# What you will do
The answer should consist of each line from the data below that includes "Click".

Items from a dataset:
━━━
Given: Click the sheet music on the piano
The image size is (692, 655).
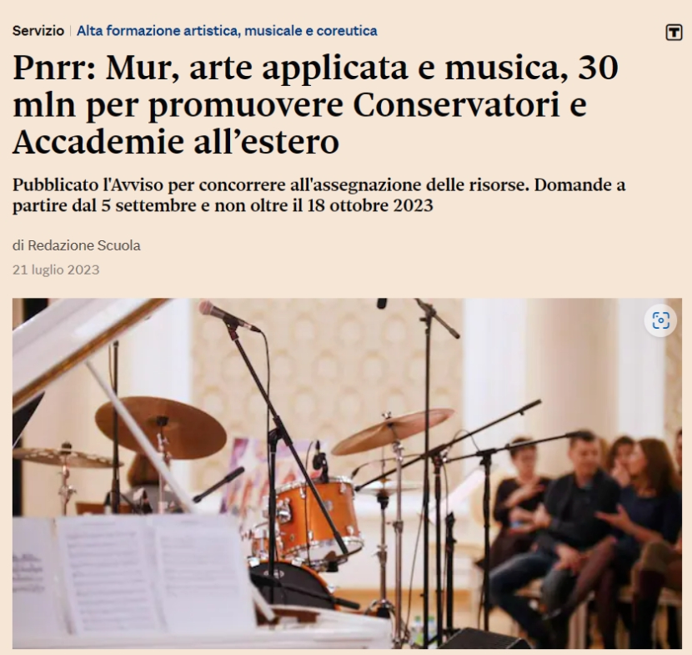Looking at the screenshot, I should (133, 574).
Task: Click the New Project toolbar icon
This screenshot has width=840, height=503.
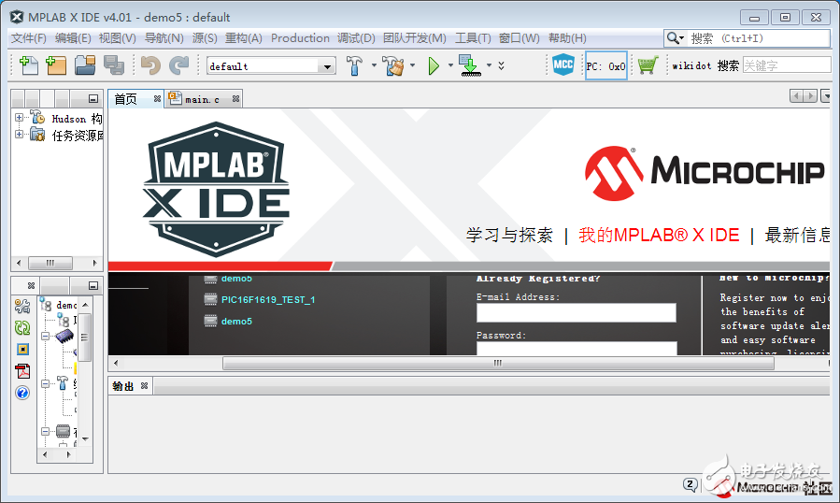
━━━
# Solution to this exercise
Given: Click the sheet music on the piano
Task: Click the New Project toolbar icon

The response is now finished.